▶ [WHAT YOU HAVE TO DO]: Reproduce word for word the part of the Bascom Clarke text below that begins at the words "Bascom Clarke’s life" and ends after "most gracious character.".

On Monday the great-grandchildren of Bascom Clarke came to Madison to walk through the house that he had once lived in, and enjoy the beach and park that is named in his honor. Under sunny skies, and with a refreshing summer breeze, the past came alive as the Clarkes talked and smiled about the famous Madisonian that is a proud part of their family tree. Even though Bascom Clarke was a man they had only seen in pictures, they spoke of him fondly, as if he might have been among those at a recent family reunion.
Bascom Clarke’s Spaight Street Home
Helena Clarke Froidevaux and her husband Pascal from France, along with Peg and Liz Glynn of Minnesota walked up the steps of the historic house on Spaight Street where Bascom Clarke once lived. Bascom had the Queen Anne Victorian with Arts and Crafts elements built in 1899. As we stood on the porch Helena told of how one of the upstairs windows had been once used by Bascom in an attempt to keep the police and doctors away. Bascom was dealing with a contagious disease that doctors at the time felt should be quarantined. The elderly but determined Bascom felt differently. So with a rifle aimed out the window he let it be known that he was staying in his home.
The Three Great Grand-Children Hold Hands On Bascom Clarke’s Front Porch. From left to right, Pascal Froidevaux, Liz Glynn, Helen Froidevaux, And Peg Glynn
Those were the types of stories that James and myself were treated to as we walked with Bascom’s relatives along the isthmus. Helena had contacted me after finding a story about her great-grandfather on my blog. When discovering they were coming to Madison for a reunion, we were more than happy to make sure they were able to see the old house, and make sure Madison was a wonderful memory for them. Since they all speak French, and Helena has lived in France for decades, James and I put the French flag up at our home to welcome them. I must say that small act did provide warm smiles as they pulled up in the cars. It allowed for us all to feel like we knew each other, though we had only conversed on the internet.
Bascom Clarke’s life was truly one huge adventure. Though there were plenty of pitfalls and pain, his grit and determination paved the way for much success. After the Civil War and deadly malaria Clarke was left orphaned at the age of twelve. He became a man in Indiana, and later moved to Madison. His business ventures included organizing the Union Transfer and Storage Company, helping establish the Dane County Telephone Company, and starting “The American Thresherman”.
Perhaps the best thing that Bascom ever did was marry Mahettie Belle Watkins. She was known to all as Belle. The most wonderful of all the stories I heard from the Clarkes centered on Belle, and her most gracious character.

▶ [DATASET CONTENT]:
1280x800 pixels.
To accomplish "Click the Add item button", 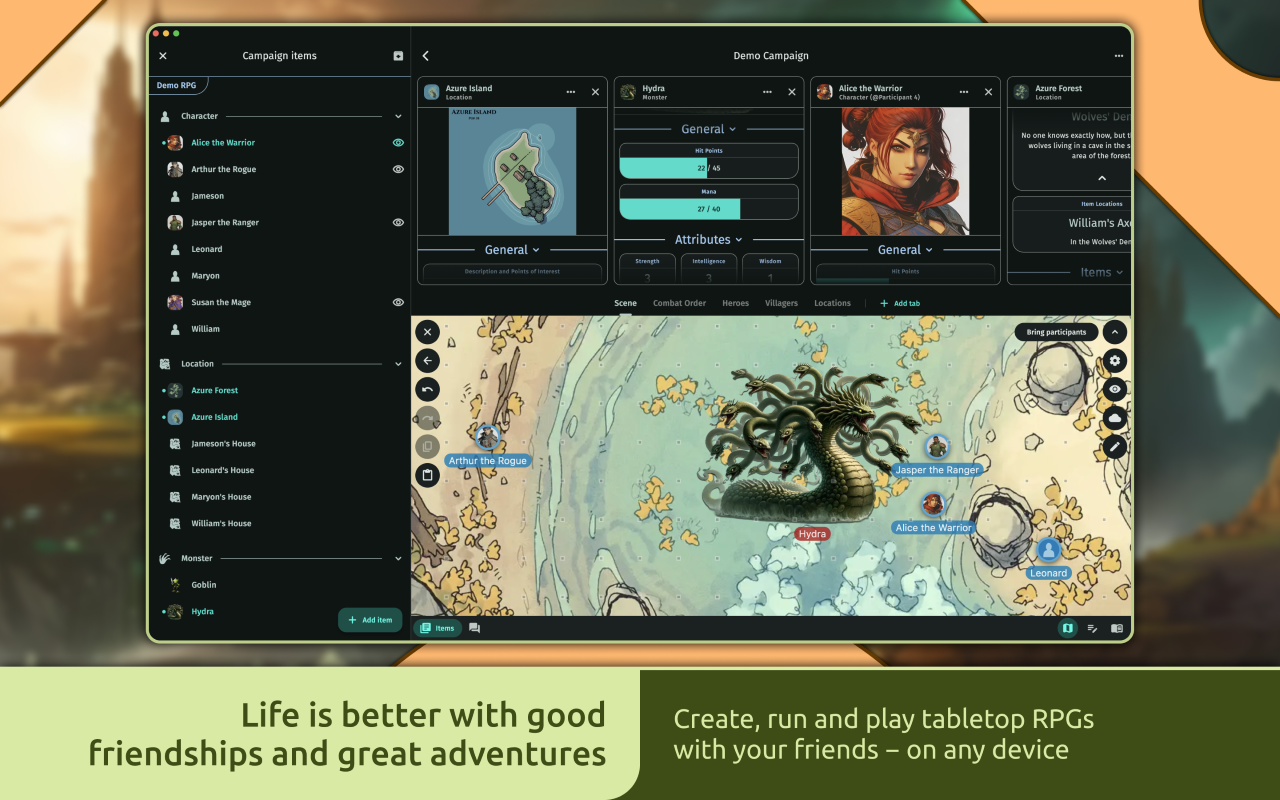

...

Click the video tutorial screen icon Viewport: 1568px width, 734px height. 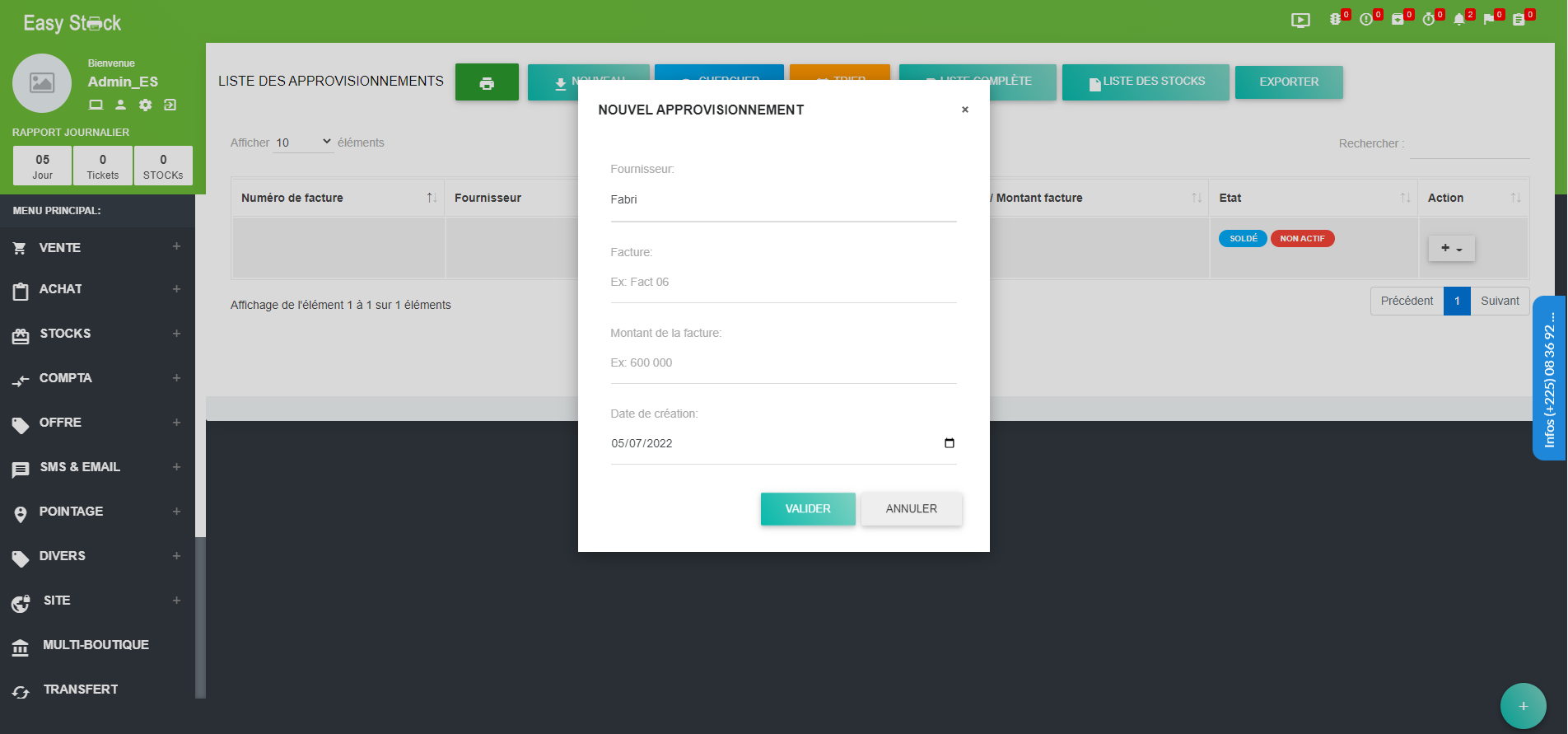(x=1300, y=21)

--

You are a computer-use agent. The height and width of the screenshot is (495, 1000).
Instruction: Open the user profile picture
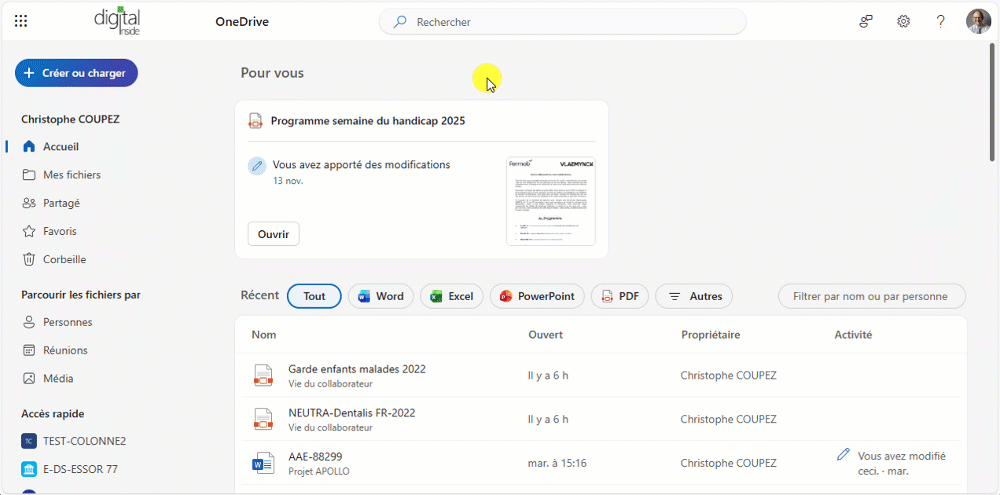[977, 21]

▶ [RESULT OF THE TASK]:
Bascom Clarke’s life was truly one huge adventure. Though there were plenty of pitfalls and pain, his grit and determination paved the way for much success. After the Civil War and deadly malaria Clarke was left orphaned at the age of twelve. He became a man in Indiana, and later moved to Madison. His business ventures included organizing the Union Transfer and Storage Company, helping establish the Dane County Telephone Company, and starting “The American Thresherman”.
Perhaps the best thing that Bascom ever did was marry Mahettie Belle Watkins. She was known to all as Belle. The most wonderful of all the stories I heard from the Clarkes centered on Belle, and her most gracious character.